Haraquiri

A falência precoce do Governo De la Rúa, antes de sequer completar seu primeiro aniversário, enseja lições indispensáveis para a oposição brasileira. O triste papel a que foram relegadas figuras históricas da Frepaso, como o ex-vice-presidente Carlos Alvarez, deveria pôr em alerta os que alimentam a ilusão de conciliar o diploma de oposicionistas bem comportados com a manutenção de suas biografias.
A defesa da Lei de Responsabilidade Fiscal, ensaiada por prefeitos que, por ingenuidade excessiva ou submissão inaceitável, confundem moralidade administrativa com a extensão do ajuste fiscal a municípios onde esta opção foi derrotada no voto, acarretará, em prazo muito curto, em desmoralização mais humilhante do que a foram submetidos alcaides sobre os quais pesavam denúncias graves de corrupção.
O preço a ser pago não deve surpreender os candidatos a gerentes da crise da política econômica. Muito além de libelo anticorrupção, o voto nas últimas eleições foi o julgamento, em nível municipal, dos efeitos do neoliberalismo nos setores de saúde, educação, emprego, habitação etc. Quanto mais profundo o protesto, maior a fatura a ser cobrada pelo eleitorado. Quem ignorar a manifestação das urnas, deve estar preparado para o ritual de haraquiri político e todas as suas conseqüências.

Sem gás
As indústrias mexicanas que adotaram o gás natural como combustível estão se arrependendo. O produto teve aumento de 150% nos últimos 12 meses. Com isso, siderúrgicas e empresas do setor químico, grandes consumidores de energia, estão fechando as portas. Minério de ferro está sendo exportado para a Venezuela para ser transformado.
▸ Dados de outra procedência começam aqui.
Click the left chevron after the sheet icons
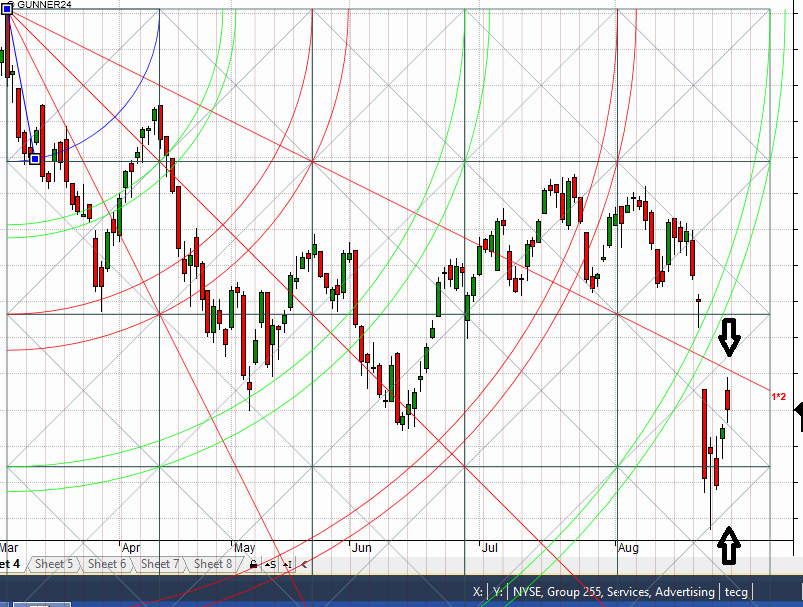The width and height of the screenshot is (803, 607). 304,565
O gás custa no México quase três vezes mais que no país de Chávez. A distribuição de gás natural foi privatizada após a crise do peso mexicano e o ingresso do México no Nafta, a organização de livre comércio da América do Norte. O grupo espanhol – sempre eles – Gas Natural controla a distribuição. Desde que a empresa começou a operar, os preços triplicaram, ao sabor da alta do petróleo.

Ligado
Não deixa de ser contraditório que o Rock in Rio III – que tem como slogan “Por um mundo melhor” e que baseia seu marketing numa cruzada pela paz – tenha entre seus patrocinadores uma bebida energética. Tais produtos, se consumidos junto com bebidas alcoólicas, podem levar a estados nada pacíficos, principalmente jovens, público alvo do festival de rock.

Contramão
Além de estarem longe do padrão de Primeiro Mundo prometido à época da privatização, os avisos eletrônicos instalados na Ponte Rio-Niterói também pecam pela informação equivocada. Ontem, por volta das 14h, uma das placas avisava aos incautos que havia retenção na “Perimetral e JB”. Retida parece ter ficado apenas a mensagem: o motorista que preferiu ignorar o aviso encontrava tanto o elevado quanto a pista embaixo com trânsito livre.

Mais barato
Ano passado, os gastos da turma do andar de cima com segurança somaram fantásticos R$ 4 bilhões. Esse total é R$ 200 milhões menor que os R$ 3,8 bilhões que Malan & Cia alega serem necessários para elevar o salário mínimo para R$ 180.

Troca
O presidente FH jactou-se de uma “revolução silenciosa” na modernização e desburocratização do Estado. Ele lembrou que nos últimos 12 meses deixou de assinar cerca de 1.600 documentos como outorgas de concessão para emissora de rádio e decretos para desapropriação de terra. Sobra tempo para assinar medidas provisórias: só no segundo mandato foram 1.977 MPs editadas, 1.912 reeditadas, 41 em tramitação e cinco revogadas. Apenas 42 foram convertidas, ou seja, analisadas e aprovadas no Congresso.

Papai Noel
O presidente da Federação Nacional do Comércio Varejista de Combustíveis, Gil Siufo, disse que o aumento do preço dos combustíveis “não é um bom presente de Natal para uma classe média já tão sacrificada”. Ele considera o reajuste desnecessário, pois o país importa apenas 30% do petróleo consumido. Apesar de solidário com a classe média, Siufo avisa que os preços nas bombas podem subir mais do que os 8% estimados pelo governo: “O mercado é que dirá o preço”.